The response to the Caldor Fire has sparked controversy since the blaze erupted, with residents complaining that Cal Fire or U.S. Forest Service fire teams could have stopped it earlier by attacking it more aggressively, and Parisi contended that officials did not properly maintain the area over the years.
“What has become clear is that the fire service did not properly maintain that area,” she told reporters. “There are a lot of questions as to how and what law enforcement and fire did in response to this.”
Reichel questioned Vickers about fire dispatch logs that indicated Pioneer Fire Protection District Chief Mark Matthews radioed in from the scene at 8 p.m. that forward progress on the fire had been stopped, but Vickers said he never heard that call.
“I never heard that,” Vickers said, “but I can assure you that there was not a moment that we were not actively fighting that fire.”
Matthews, who died of cancer last year, told The Sacramento Bee in a 2022 interview that he was one of the first firefighters on scene and described a brutal night of battling the blaze.
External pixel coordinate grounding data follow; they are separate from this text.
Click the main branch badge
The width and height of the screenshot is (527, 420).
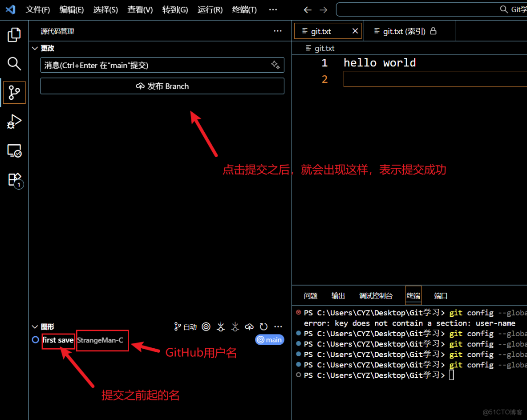(x=269, y=340)
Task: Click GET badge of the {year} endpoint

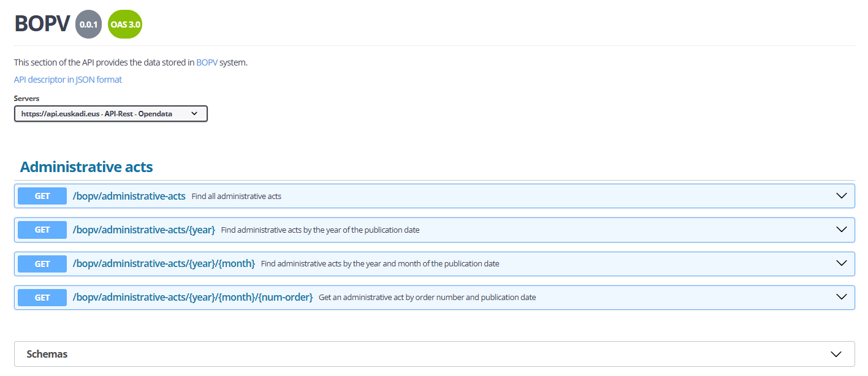Action: 42,230
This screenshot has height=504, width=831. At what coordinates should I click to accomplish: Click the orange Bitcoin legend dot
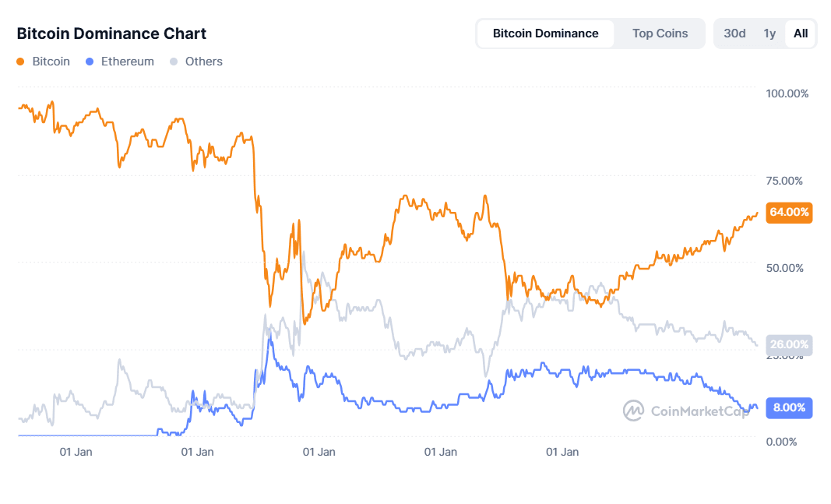(21, 61)
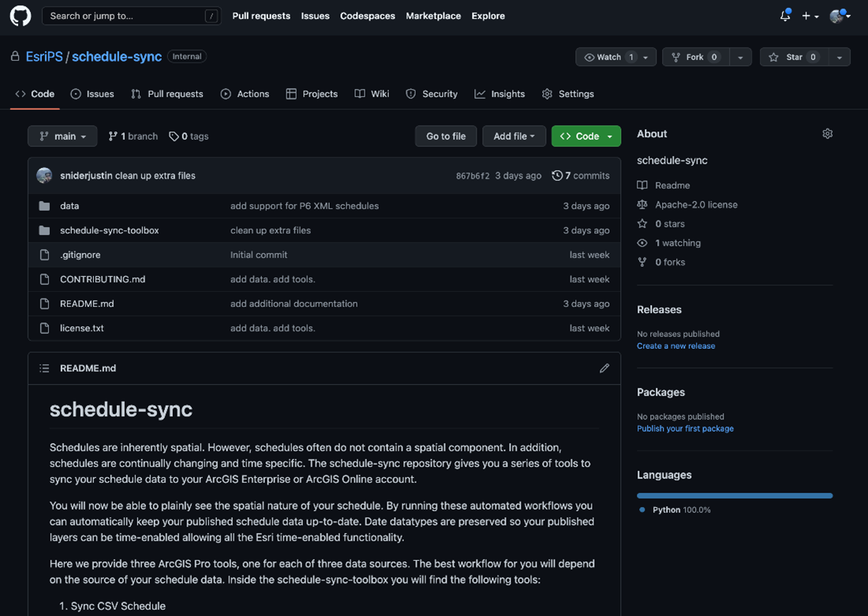Open the data folder

69,205
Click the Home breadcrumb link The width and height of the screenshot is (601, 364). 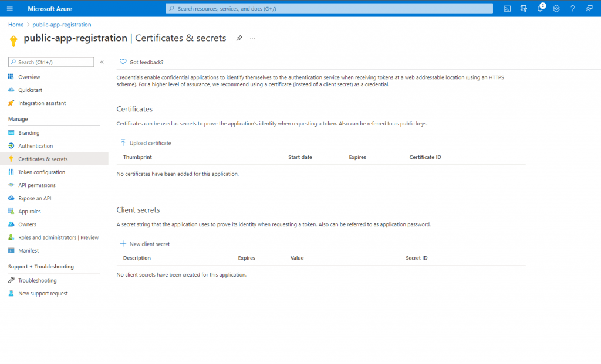pyautogui.click(x=16, y=25)
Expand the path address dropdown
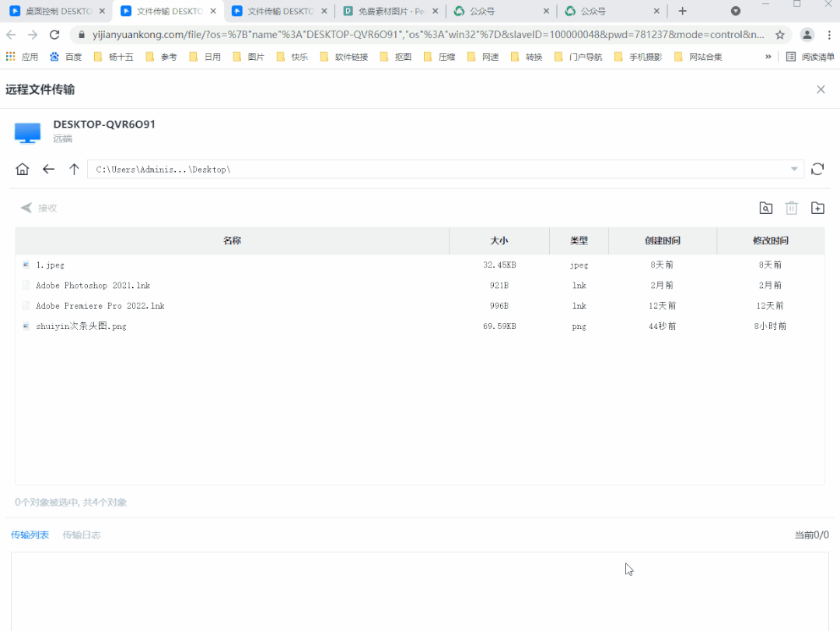840x631 pixels. coord(794,170)
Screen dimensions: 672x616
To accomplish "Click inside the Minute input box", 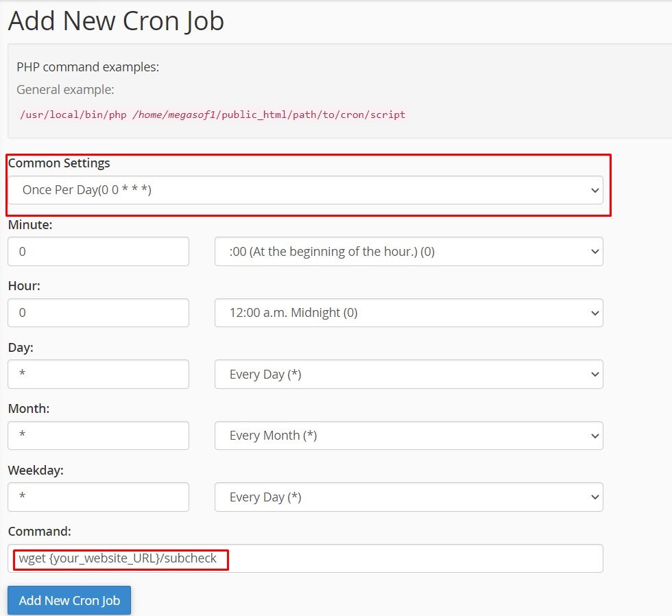I will tap(98, 251).
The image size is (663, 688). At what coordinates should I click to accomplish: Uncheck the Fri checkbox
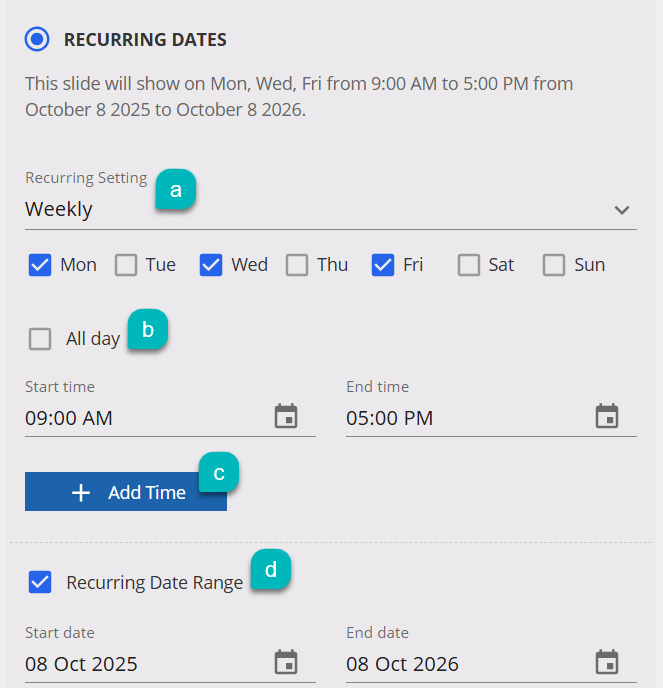coord(383,265)
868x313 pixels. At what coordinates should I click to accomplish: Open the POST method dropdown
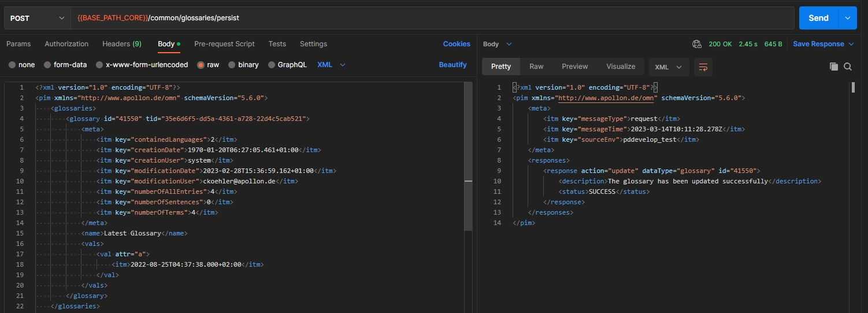[38, 18]
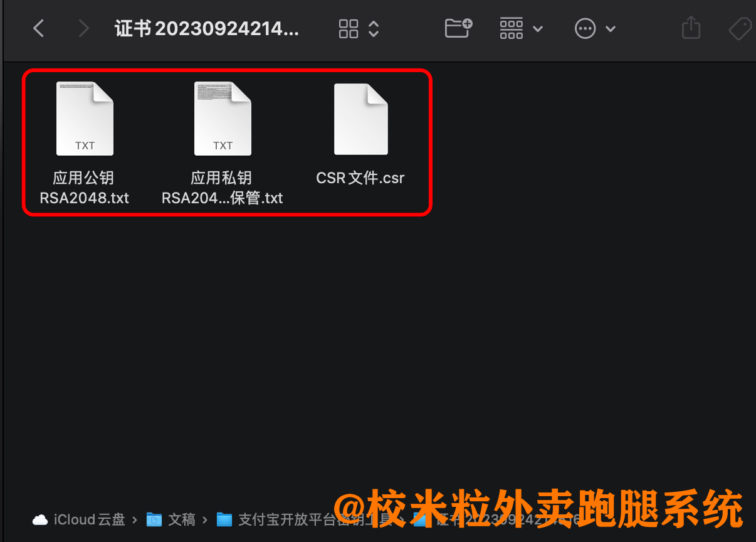Select the 应用私钥 private key file icon
The image size is (756, 542).
point(223,119)
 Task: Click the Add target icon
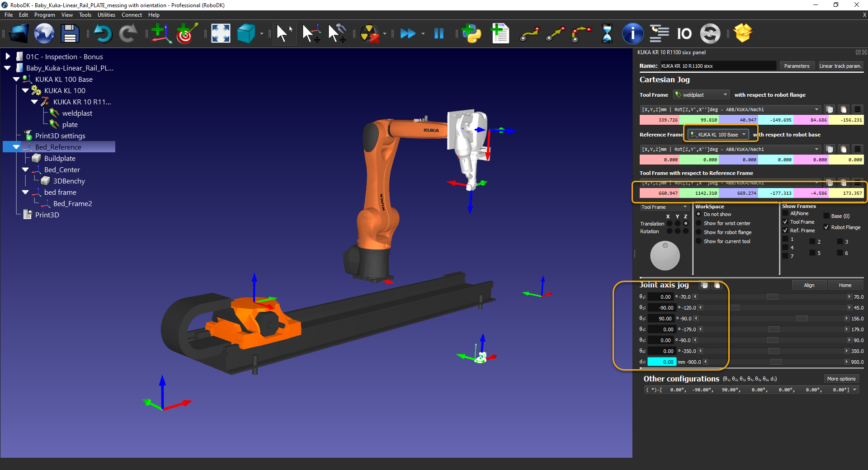pyautogui.click(x=187, y=34)
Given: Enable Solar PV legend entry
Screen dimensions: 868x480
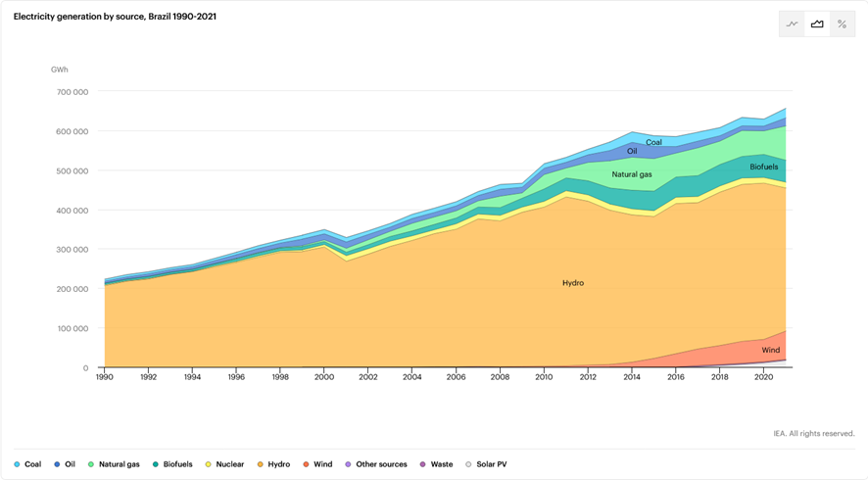Looking at the screenshot, I should coord(486,464).

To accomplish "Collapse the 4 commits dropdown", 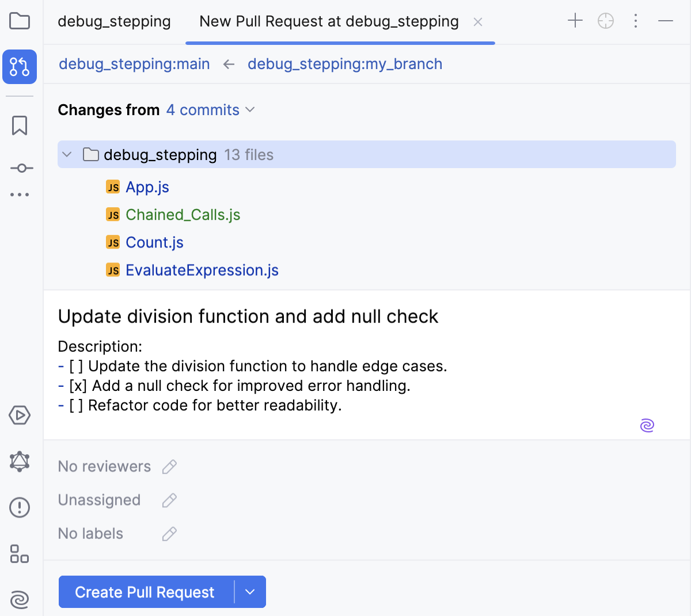I will [x=250, y=109].
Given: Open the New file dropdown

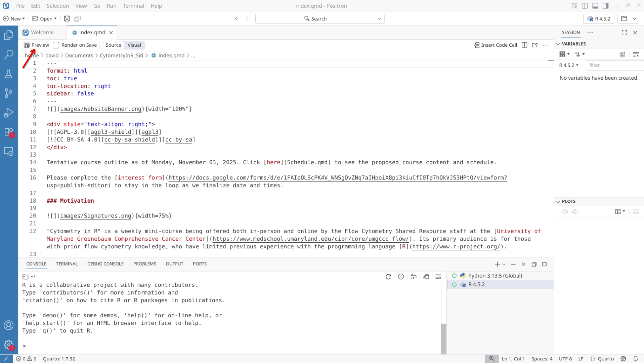Looking at the screenshot, I should click(14, 19).
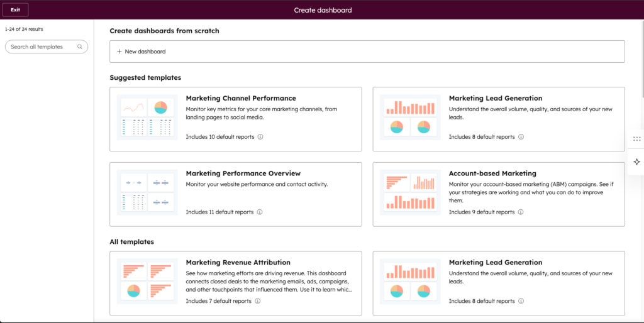Click info icon for Marketing Channel Performance reports
Screen dimensions: 644x323
[x=260, y=136]

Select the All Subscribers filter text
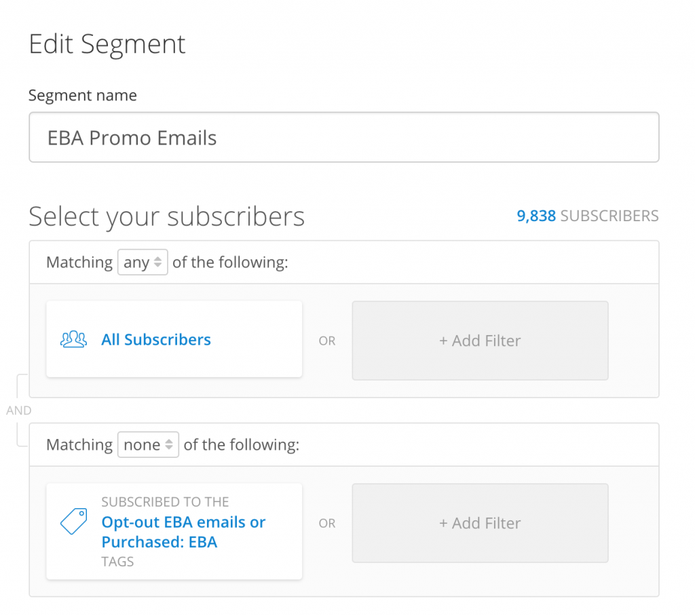[x=156, y=339]
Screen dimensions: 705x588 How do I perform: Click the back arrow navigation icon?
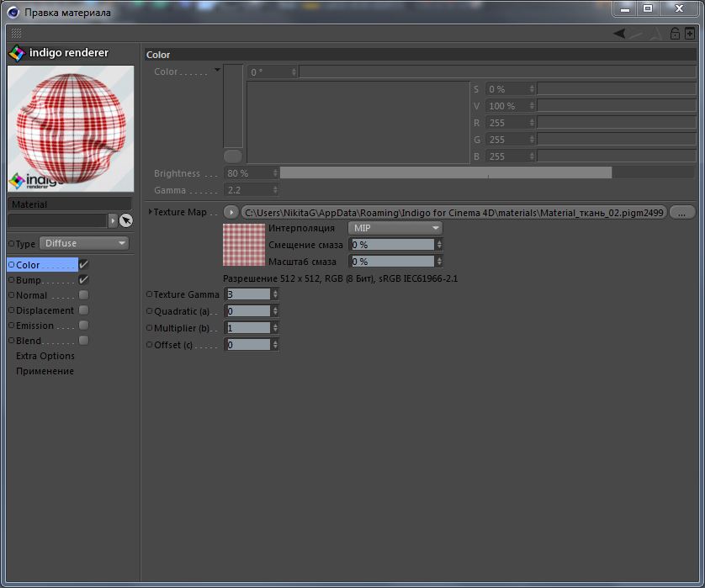click(619, 34)
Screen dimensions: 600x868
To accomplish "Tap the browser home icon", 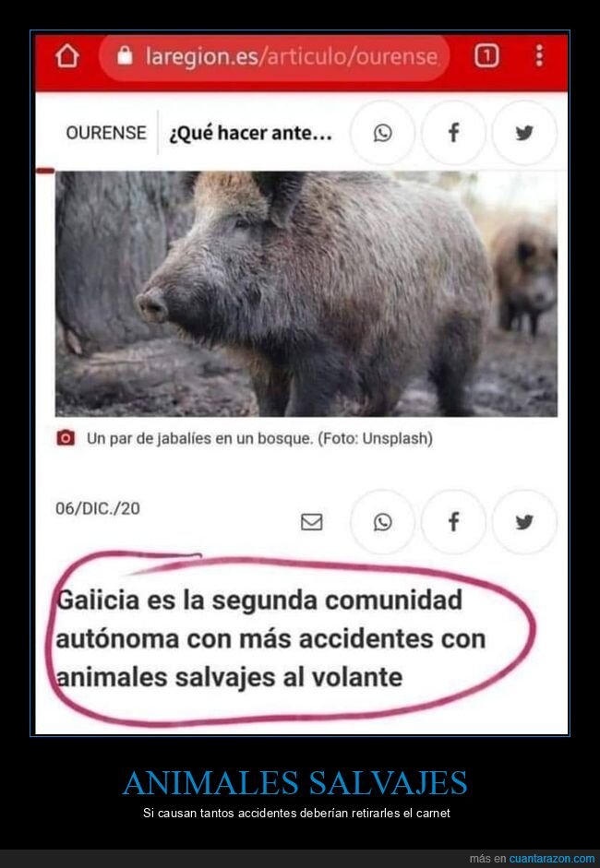I will point(67,56).
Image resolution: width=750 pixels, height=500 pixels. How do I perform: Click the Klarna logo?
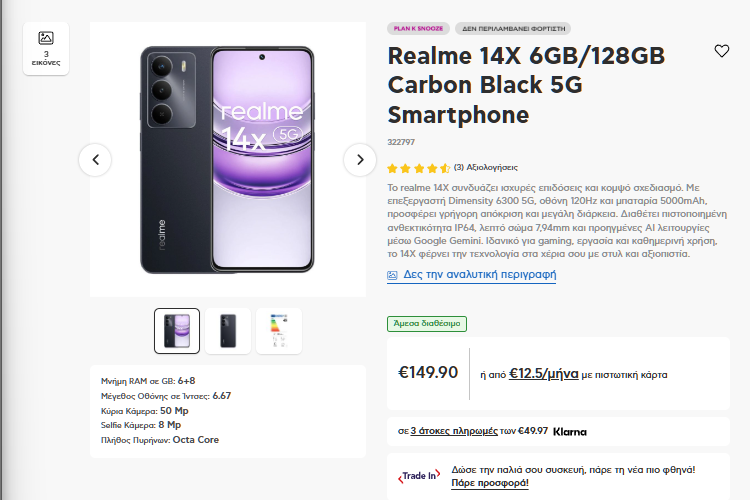point(570,432)
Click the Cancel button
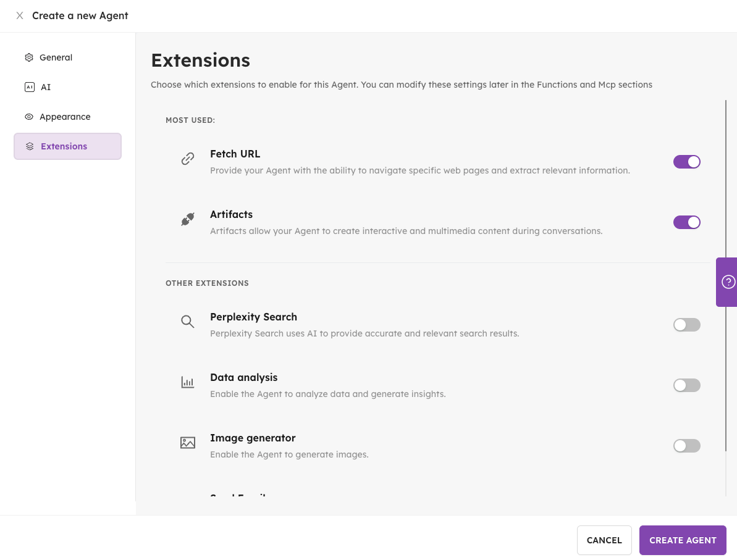Image resolution: width=737 pixels, height=560 pixels. click(x=604, y=540)
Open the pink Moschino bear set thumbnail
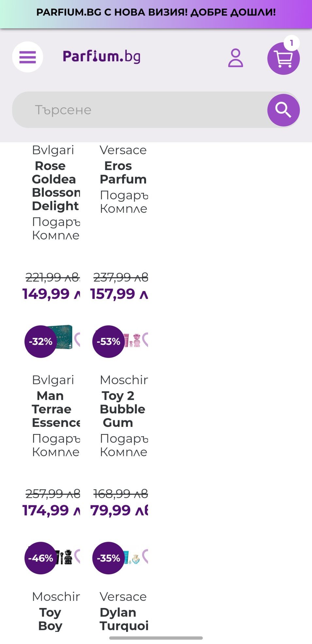Image resolution: width=312 pixels, height=644 pixels. click(133, 340)
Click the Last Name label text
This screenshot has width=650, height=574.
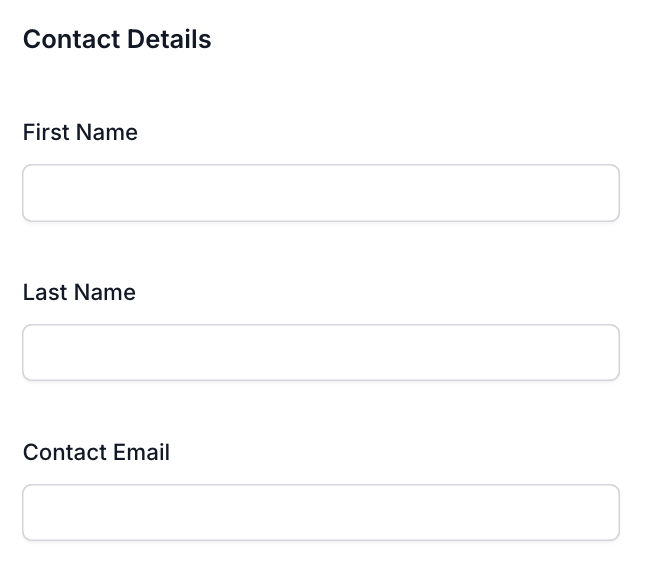pos(79,292)
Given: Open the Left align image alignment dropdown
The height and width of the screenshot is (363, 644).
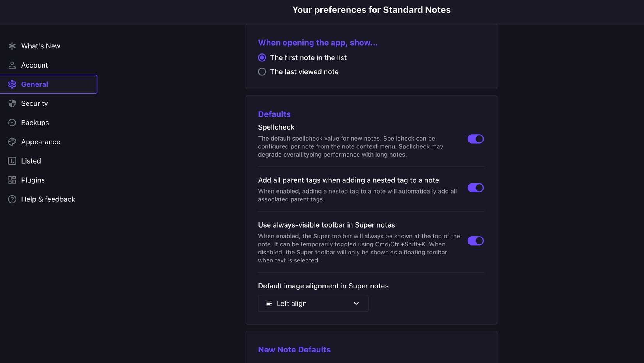Looking at the screenshot, I should point(313,304).
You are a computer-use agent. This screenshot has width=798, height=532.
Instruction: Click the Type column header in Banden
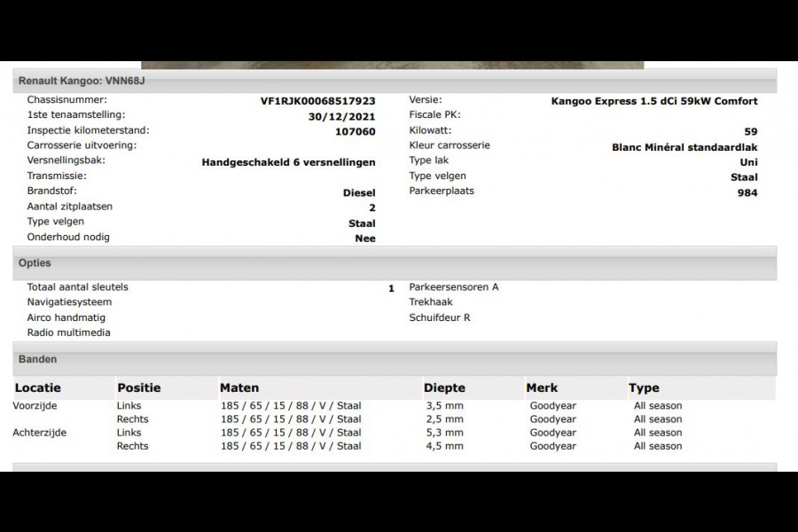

Tuesday afternoon, Parisi and Reichel questioned Cal Fire Battalion Chief Erik Fiedler about other potential suspects who had been investigated in connection with the fire, including Matthews.
Reichel elicited testimony that Matthews had come under investigation as a firefighter in Cochise County, Arizona, in connection with a series of grass fires at which he had been the first responder.
Matthews told The Bee previously he had done nothing wrong in Arizona or at the Caldor Fire, and Fiedler said Cal Fire’s investigation of Matthews did not lead to him being a suspect.
“We came to a conclusion as a team he was not responsible for the fire,” Fiedler said.
Reichel played a recording of Fiedler interviewing Matthews on Aug. 17, 2021, in which Matthews said, “Actually, could you guys just arrest me so I can go get some rest.” Fiedler said Matthews’ statement seemed like he was joking.
Reichel also elicited testimony from Fiedler that Matthews had been kicked off duty at the Carr Fire in 2021 for some reason.
Reichel told The Bee that he believed there was enough evidence for people other than the Smiths to have been charged.
“The very limited investigation conducted into other viable suspects, including former Pioneer Fire Chief Matthews, showed enough evidence to charge each one of them; there’s more to those suspects than there are to our clients.”